═══ Text for analysis

Comment by namaria

6 months ago

In the very narrow fields where I have a deep understanding, LLM output is mostly garbage. It sounds plausible but doesn't stand up to scrutiny. The basics that it can regurgitate from wikipedia sound mostly fine but they are already subtly wrong as soon as they depart from stating very basic facts.

Thus I have to assume that for any topic I do not fully understand - which is the vast majority of human knowledge - it is worse than useless, it is actively misleading. I try to not even read much of what LLMs produce. I might give it some text and riff about it if I need ideas, but LLMs are categorically the wrong tool for factual content.

> In the very narrow fields where I have a deep understanding, LLM output is mostly garbage > Thus I have to assume that for any topic I do not fully understand - which is the vast majority of human knowledge - it is worse than useless, it is actively misleading.

Why do you have to make that assumption? An expert arborist likely won’t know much about tuning GC parameters for the JVM but that won’t make them “worse than useless” or “actively misleading” when discussing other topics, and especially not when it comes to the stuff that’s relatively tangential to their domain.

══════
═══ Data provided

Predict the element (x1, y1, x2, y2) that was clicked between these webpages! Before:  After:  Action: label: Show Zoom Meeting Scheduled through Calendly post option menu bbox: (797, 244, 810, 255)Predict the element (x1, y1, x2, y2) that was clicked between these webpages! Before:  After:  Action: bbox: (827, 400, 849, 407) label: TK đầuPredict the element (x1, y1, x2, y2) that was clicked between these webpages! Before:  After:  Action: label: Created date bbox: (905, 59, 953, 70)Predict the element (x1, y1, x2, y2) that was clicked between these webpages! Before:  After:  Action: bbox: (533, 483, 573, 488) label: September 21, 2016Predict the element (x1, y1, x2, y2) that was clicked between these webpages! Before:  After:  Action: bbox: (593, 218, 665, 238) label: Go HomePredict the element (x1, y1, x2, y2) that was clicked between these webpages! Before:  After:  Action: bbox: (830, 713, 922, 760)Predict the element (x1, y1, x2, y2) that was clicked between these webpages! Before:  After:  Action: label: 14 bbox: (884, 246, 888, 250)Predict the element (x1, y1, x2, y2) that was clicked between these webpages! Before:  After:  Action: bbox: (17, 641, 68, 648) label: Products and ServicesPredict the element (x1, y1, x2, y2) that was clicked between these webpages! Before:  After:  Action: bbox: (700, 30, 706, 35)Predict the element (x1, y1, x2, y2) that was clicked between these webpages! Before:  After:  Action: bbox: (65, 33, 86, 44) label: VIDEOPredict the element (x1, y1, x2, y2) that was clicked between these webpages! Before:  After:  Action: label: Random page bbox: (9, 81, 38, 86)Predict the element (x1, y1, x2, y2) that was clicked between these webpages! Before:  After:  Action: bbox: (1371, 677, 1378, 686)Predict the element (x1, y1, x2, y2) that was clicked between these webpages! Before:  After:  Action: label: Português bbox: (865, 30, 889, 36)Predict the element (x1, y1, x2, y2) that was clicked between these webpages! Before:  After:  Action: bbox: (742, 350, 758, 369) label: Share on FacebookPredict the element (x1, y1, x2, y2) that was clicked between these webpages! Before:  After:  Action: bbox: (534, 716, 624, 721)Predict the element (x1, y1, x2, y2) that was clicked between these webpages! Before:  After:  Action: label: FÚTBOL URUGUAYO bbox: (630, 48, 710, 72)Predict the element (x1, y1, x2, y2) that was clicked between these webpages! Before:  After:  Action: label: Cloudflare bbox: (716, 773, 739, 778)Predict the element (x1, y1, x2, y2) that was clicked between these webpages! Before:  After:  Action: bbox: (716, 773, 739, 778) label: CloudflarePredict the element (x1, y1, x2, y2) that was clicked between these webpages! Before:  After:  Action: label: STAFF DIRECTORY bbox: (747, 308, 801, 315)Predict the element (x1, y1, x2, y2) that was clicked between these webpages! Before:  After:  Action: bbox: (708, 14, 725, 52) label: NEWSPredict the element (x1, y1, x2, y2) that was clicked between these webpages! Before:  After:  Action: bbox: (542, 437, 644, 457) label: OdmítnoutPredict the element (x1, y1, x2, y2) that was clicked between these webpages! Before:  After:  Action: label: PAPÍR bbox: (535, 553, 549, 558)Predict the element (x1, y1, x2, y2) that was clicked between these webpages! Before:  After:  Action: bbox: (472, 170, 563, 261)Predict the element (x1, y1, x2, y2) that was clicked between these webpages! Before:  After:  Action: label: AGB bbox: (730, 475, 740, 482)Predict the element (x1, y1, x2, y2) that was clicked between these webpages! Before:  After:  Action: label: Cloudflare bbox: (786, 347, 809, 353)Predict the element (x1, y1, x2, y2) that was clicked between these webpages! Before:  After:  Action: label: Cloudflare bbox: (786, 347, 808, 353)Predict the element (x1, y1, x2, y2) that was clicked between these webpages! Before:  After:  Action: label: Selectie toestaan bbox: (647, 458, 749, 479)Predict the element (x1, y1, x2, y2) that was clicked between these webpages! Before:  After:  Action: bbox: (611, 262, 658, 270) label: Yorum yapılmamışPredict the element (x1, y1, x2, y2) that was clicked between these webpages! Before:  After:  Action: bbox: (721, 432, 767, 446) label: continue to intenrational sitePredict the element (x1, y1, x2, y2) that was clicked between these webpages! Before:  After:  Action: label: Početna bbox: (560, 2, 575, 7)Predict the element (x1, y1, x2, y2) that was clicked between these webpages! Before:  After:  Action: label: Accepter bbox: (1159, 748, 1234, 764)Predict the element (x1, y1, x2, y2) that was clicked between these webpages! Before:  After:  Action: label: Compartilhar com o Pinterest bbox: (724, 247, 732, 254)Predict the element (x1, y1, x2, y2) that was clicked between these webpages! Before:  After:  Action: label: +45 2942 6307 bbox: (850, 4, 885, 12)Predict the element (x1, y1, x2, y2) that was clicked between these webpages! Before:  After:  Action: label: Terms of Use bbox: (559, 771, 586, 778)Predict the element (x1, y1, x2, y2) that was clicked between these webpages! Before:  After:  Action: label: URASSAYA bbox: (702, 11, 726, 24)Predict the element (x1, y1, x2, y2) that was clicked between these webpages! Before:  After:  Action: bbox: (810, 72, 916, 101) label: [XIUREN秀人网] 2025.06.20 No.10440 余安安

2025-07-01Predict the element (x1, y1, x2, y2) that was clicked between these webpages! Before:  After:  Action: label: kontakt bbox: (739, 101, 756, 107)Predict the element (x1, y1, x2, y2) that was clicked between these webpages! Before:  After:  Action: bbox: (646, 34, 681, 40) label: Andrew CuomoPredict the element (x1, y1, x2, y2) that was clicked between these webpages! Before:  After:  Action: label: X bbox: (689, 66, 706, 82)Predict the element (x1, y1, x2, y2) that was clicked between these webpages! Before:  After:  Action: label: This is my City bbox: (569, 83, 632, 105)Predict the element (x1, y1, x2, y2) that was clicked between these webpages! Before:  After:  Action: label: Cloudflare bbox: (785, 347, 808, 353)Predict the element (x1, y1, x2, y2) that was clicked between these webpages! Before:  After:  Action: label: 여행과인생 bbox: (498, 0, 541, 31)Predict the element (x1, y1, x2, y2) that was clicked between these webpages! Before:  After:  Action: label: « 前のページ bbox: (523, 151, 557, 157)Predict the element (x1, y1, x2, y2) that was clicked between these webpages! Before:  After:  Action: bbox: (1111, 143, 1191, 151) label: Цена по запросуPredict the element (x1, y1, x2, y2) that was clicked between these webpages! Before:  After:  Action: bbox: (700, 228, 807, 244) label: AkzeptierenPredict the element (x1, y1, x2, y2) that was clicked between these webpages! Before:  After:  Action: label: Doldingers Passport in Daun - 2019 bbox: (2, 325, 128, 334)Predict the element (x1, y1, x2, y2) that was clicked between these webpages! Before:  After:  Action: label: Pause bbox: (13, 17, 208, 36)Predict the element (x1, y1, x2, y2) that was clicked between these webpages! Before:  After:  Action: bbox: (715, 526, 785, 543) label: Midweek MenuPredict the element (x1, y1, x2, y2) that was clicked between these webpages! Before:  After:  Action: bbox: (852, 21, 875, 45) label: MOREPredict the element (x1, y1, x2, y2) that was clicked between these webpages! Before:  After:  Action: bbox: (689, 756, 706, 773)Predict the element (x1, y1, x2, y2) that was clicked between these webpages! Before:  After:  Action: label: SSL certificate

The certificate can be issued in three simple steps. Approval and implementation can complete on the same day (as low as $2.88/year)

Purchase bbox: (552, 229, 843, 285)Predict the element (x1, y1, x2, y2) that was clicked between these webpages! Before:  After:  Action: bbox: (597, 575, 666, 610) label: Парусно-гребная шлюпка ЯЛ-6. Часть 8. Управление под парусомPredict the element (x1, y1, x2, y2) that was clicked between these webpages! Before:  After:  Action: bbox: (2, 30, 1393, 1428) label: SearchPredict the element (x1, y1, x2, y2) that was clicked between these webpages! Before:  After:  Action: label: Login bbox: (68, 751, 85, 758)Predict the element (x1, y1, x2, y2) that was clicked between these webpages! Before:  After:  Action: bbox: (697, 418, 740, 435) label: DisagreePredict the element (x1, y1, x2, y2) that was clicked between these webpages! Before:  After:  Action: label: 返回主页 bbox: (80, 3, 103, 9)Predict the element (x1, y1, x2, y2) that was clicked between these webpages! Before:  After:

══════

Task directions: Write the next part of the comment thread on LLM accuracy, starting right after its last sentence. These items have nothing to do with the comment thread on LLM accuracy.

Output for this task:
I think the difference we have is that I don’t expect the models to be experts in any domain nor do I expect them to always provide factual content; the library can provide factual content—if you know how to use it right.

  • There's a term corollary to what you're trying to argue here: https://en.wikipedia.org/wiki/Gell-Mann_amnesia_effect

    > You open the newspaper to an article on some subject you know well... You read the article and see the journalist has absolutely no understanding of either the facts or the issues. Often, the article is so wrong it actually presents the story backward—reversing cause and effect. I call these the "wet streets cause rain" stories. Paper's full of them. In any case, you read with exasperation or amusement the multiple errors in a story, and then turn the page to national or international affairs, and read as if the rest of the newspaper was somehow more accurate about Palestine than the baloney you just read. You turn the page, and forget what you know.